Start of Records supplied
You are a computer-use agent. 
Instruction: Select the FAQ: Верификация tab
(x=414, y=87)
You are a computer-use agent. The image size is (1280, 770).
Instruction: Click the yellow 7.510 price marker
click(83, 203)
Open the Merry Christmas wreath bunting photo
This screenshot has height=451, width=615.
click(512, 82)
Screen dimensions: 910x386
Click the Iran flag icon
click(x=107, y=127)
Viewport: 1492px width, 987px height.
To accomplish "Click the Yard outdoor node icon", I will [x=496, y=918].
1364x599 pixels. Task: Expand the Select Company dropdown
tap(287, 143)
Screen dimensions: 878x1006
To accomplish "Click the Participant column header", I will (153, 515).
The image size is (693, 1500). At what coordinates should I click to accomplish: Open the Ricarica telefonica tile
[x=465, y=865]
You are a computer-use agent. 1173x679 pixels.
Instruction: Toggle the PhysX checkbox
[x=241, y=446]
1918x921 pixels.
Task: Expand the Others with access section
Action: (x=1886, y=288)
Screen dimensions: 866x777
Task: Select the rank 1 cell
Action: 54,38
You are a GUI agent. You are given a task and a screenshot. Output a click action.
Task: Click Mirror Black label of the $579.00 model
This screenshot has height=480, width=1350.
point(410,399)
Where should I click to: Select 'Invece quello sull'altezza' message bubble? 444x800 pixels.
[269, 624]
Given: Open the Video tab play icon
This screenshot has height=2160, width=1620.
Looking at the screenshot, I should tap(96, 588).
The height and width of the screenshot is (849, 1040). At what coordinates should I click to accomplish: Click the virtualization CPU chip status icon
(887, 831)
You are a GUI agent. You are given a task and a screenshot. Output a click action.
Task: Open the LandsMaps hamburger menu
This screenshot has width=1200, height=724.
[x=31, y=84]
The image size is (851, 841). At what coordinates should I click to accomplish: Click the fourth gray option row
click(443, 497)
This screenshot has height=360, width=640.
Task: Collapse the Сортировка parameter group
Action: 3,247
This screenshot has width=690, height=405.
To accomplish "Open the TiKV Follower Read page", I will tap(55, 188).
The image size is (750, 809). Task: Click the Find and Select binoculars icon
End of Records supplied
**Problem**
Please copy every line from the entries that includes the word "will".

**Result for this exercise**
To accomplish "Click the Yard outdoor node icon", I will [x=496, y=918].
To accomplish "Click the Participant column header", I will (153, 515).
To accomplish "Open the TiKV Follower Read page", I will tap(55, 188).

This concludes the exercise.